The biggest change was the announcement of plans to close the US’s prison camp in Guantanamo Bay, Cuba, where 245 “enemy combatants” are still being detained without trial.
Obama’s order goes on to announce the closure of CIA detention centres and an end to to the practice of “rendition”.
This went further than most observers were expecting on these issues and is a victory for human rights activists around the world who have been campaigning against Bush’s torture tactics since 2001.
But now Obama has to decide what to do with the remaining detainees. He would like US allies to take many of them, but other governments are not keen to get involved.
Alternatively they could be moved onto US soil. This would put them in the same position as Ali al-Marri. the sole “enemy combatant” already on US soil.
Al-Marri has been held without charge or trial at the Consolidated Naval Brig at Charleston, South Carolina, since 2003. His legal status is still being fought over in US courts.
The US also detains people in other prisons around the world, such as the notorious Bagram airbase in Afghanistan that holds about 600 prisoners.
US officials say Bagram’s inmates are Taliban captured on the battlefield – but they are still being held there indefinitely.

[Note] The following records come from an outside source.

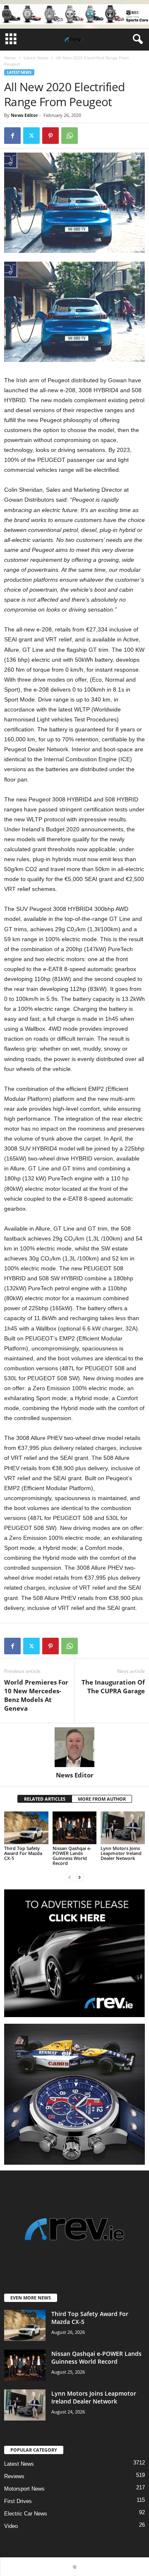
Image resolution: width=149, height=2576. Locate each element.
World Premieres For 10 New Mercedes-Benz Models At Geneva (36, 1695)
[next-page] (79, 1877)
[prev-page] (69, 1877)
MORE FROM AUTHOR (102, 1799)
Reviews (14, 2476)
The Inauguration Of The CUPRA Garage (113, 1686)
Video (11, 2526)
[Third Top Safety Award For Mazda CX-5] (26, 1828)
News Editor (24, 115)
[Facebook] (12, 135)
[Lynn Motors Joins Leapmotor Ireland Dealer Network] (123, 1828)
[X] (31, 135)
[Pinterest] (50, 135)
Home (10, 58)
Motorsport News (24, 2489)
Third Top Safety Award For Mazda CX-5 (23, 1853)
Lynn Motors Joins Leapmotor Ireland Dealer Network (121, 1853)
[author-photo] (74, 1747)
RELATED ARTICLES (44, 1799)
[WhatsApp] (69, 135)
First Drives (18, 2501)
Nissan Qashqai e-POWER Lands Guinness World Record (72, 1855)
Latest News (36, 58)
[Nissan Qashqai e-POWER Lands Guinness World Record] (75, 1828)
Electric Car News (25, 2513)
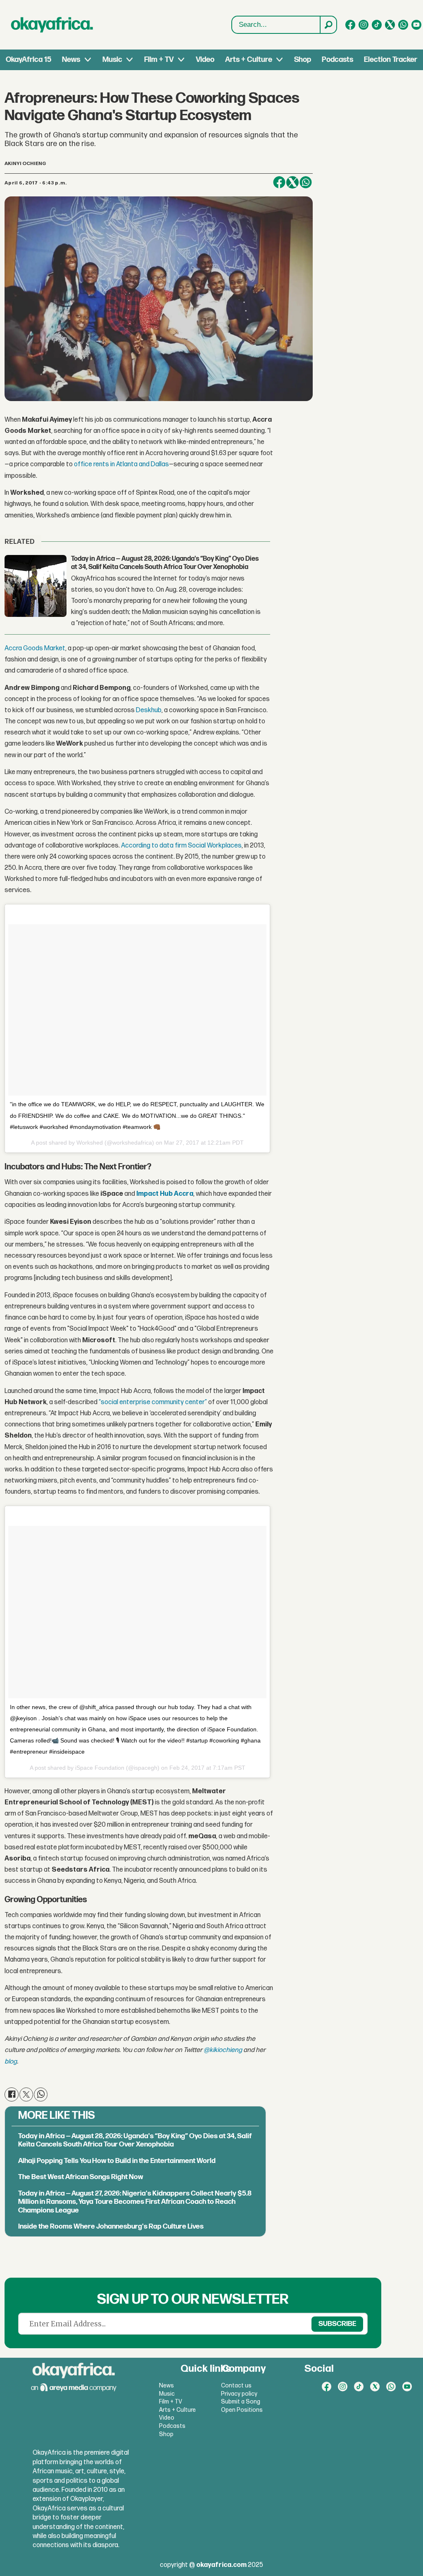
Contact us (236, 2385)
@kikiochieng (223, 2050)
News (71, 59)
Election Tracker (390, 59)
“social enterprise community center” (153, 1402)
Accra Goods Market (35, 648)
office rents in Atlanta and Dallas (121, 464)
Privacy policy (239, 2393)
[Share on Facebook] (279, 182)
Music (112, 59)
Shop (302, 59)
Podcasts (337, 59)
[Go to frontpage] (52, 25)
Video (205, 59)
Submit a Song (240, 2401)
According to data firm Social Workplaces (181, 846)
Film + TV (158, 59)
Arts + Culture (248, 59)
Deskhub (149, 710)
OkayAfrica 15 (28, 59)
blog (11, 2062)
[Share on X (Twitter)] (292, 182)
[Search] (328, 25)
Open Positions (242, 2409)
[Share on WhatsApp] (305, 182)
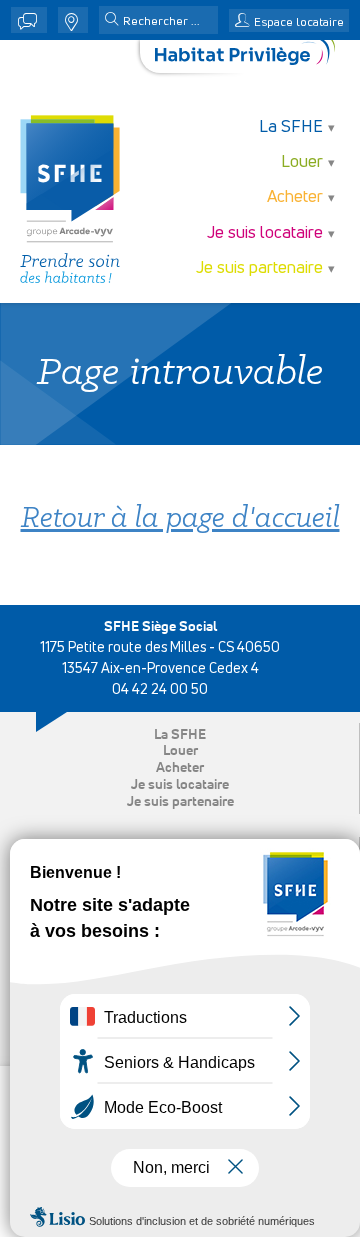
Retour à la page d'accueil (180, 519)
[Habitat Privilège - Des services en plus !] (245, 56)
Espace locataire (299, 23)
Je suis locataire (180, 785)
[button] (112, 21)
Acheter (180, 768)
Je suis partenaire (180, 802)
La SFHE (180, 735)
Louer (180, 751)
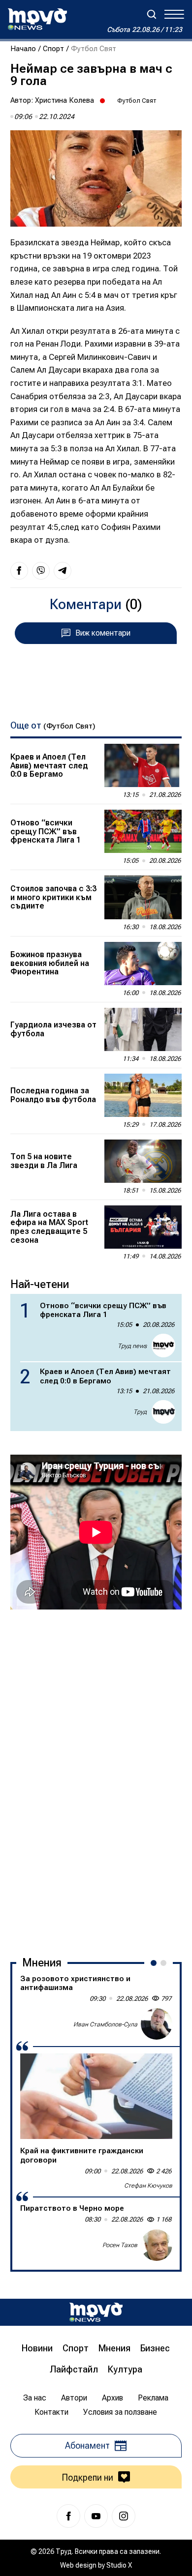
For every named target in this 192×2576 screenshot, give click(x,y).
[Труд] (96, 2312)
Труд (140, 1411)
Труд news (132, 1346)
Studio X (119, 2565)
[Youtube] (96, 2516)
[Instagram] (123, 2516)
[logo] (37, 19)
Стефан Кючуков (148, 2185)
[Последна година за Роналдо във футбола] (143, 1095)
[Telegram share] (62, 571)
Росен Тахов (119, 2245)
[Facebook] (68, 2516)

Obama has continued the Bush regime’s policies in Afghanistan in other respects too. He plans to escalate military operations in the country.
During Obama’s first week in office he authorised two missile strikes on Pakistan. These killed 22 people, including women and children.

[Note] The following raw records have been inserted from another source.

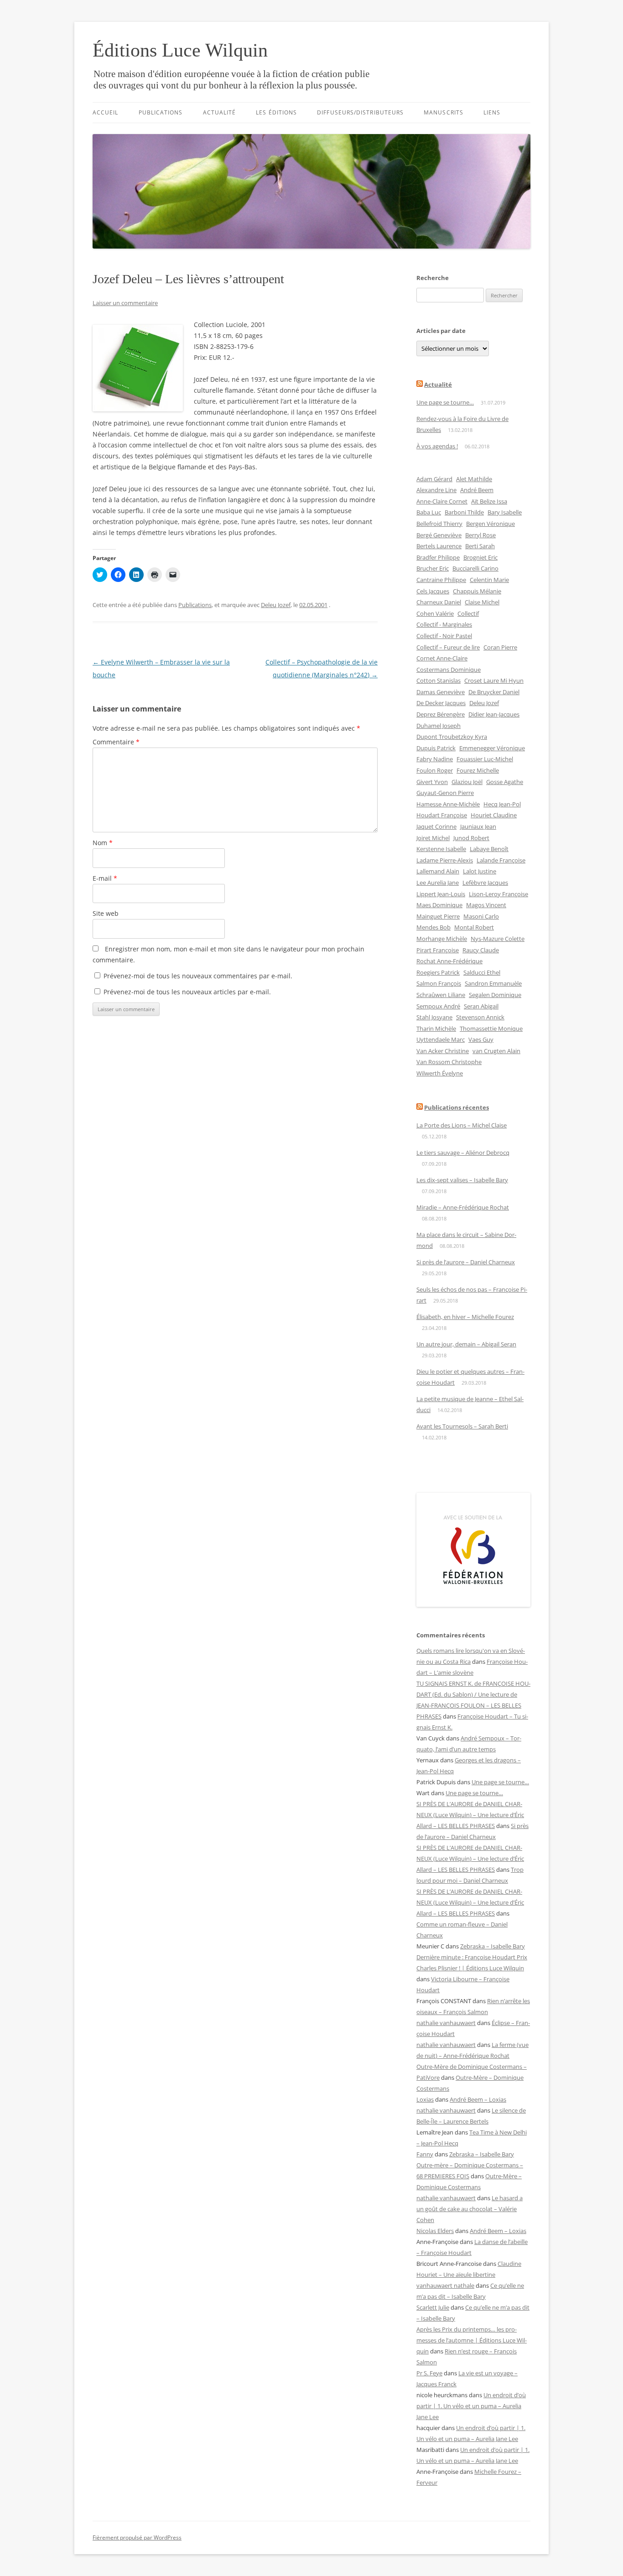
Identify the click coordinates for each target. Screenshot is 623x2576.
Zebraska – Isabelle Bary (492, 1946)
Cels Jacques (432, 591)
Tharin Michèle (436, 1028)
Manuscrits (443, 112)
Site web (106, 913)
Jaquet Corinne (436, 826)
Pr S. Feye (429, 2373)
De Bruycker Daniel (493, 692)
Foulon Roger (434, 770)
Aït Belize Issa (489, 501)
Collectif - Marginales (444, 624)
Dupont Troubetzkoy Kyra (451, 736)
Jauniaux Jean (478, 826)
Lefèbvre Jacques (485, 882)
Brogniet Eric (480, 557)
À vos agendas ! (437, 446)
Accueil (106, 112)
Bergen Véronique (490, 523)
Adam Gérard (434, 479)
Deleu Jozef (276, 605)
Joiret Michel (433, 838)
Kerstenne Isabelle (441, 849)
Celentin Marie (489, 580)
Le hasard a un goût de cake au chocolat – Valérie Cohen (469, 2209)
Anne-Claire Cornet (441, 501)
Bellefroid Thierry (439, 523)
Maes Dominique (439, 905)
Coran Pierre (500, 647)
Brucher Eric (432, 568)
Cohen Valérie (435, 613)
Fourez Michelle (478, 770)
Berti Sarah (480, 546)
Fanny (424, 2154)
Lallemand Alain (437, 871)
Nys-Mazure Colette (497, 939)
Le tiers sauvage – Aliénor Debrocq (462, 1152)
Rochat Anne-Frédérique (449, 961)
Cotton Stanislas (438, 680)
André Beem (476, 490)
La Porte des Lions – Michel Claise (461, 1125)
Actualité (219, 112)
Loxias (425, 2099)
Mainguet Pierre (438, 916)
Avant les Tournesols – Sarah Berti (462, 1426)
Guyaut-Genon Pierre (445, 793)
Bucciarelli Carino (475, 568)
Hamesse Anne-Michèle (448, 804)
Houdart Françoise (441, 815)
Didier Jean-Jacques (493, 714)
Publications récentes (456, 1107)
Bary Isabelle (505, 512)
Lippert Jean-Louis (440, 894)
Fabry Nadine (434, 759)
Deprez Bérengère (440, 714)
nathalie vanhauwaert (446, 2023)
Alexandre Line (436, 490)
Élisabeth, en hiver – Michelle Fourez (465, 1317)
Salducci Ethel (481, 972)
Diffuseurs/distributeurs (360, 112)
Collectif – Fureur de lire (448, 647)
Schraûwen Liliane (440, 995)
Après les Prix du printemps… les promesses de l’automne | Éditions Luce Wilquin (471, 2340)
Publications (161, 112)
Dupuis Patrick (436, 748)
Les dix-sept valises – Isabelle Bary (462, 1180)
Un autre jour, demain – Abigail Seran (466, 1344)
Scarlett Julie (432, 2307)
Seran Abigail (481, 1006)
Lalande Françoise (501, 860)
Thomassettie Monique (491, 1028)
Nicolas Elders (435, 2231)
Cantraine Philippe (441, 580)
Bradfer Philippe (438, 557)
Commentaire (116, 741)
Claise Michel (482, 602)
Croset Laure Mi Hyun (494, 680)
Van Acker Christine (442, 1051)
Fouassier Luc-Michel (485, 759)
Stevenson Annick (480, 1017)
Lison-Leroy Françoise (498, 894)
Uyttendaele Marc (440, 1039)
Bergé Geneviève (439, 535)
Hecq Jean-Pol (502, 804)
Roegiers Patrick (438, 972)
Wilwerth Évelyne (439, 1073)
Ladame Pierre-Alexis (444, 860)
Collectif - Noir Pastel (444, 636)
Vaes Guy (480, 1039)
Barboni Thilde (464, 512)
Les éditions (276, 112)
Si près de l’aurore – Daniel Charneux (465, 1262)
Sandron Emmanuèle (493, 983)
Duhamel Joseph (438, 726)
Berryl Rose (480, 535)
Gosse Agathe (504, 782)
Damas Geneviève (440, 692)
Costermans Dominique (448, 669)
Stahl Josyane (434, 1017)
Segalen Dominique (495, 995)
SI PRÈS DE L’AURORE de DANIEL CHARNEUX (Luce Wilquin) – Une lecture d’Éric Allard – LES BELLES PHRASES (470, 1815)
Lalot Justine (479, 871)
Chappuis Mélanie (477, 591)
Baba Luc (428, 512)
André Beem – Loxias (478, 2099)
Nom (103, 842)
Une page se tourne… (445, 402)
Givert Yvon (432, 782)
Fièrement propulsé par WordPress (137, 2537)
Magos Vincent (486, 905)
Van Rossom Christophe (449, 1062)
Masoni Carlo (481, 916)
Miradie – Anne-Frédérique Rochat (462, 1207)
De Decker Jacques (441, 703)
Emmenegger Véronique (492, 748)
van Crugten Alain (496, 1051)
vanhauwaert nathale (445, 2285)
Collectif (468, 613)
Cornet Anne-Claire (441, 658)
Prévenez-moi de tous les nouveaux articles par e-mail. (187, 991)
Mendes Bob (433, 927)
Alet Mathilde (474, 479)
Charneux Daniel (438, 602)
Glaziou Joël (467, 782)
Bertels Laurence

The wars in Iraq and Afghanistan were the biggest issue for Obama’s supporters during the early stages of his campaign. But now Americans say they the issue they are most worried by is the economy and the recession.
Obama’s inauguration speech referred to sacrifices that he says will have to be made.
He specifically referred to the “selflessness of workers who would rather cut their hours than see a friend lose their job”.
Now Obama is trying to pass a bill that will pump nearly £600 billion into the US economy to fight the growing recession. This is the biggest spending package since Franklin Roosevelt’s New Deal in the 1930s.
The bill aims to save or create between three and four million jobs through a series of infrastructure projects. These include new roads, bridges, electricity lines and sewage works.
Despite the size of the package, many economic commentators say it won’t be enough to solve the crisis.
The recession has destroyed the credibility of the neoliberal ideology that has dominated Western economic policy for the past 30 years.
But Obama has thus far shown no sign of making the radical break with establishment policies that is needed to help ordinary working people during this crisis.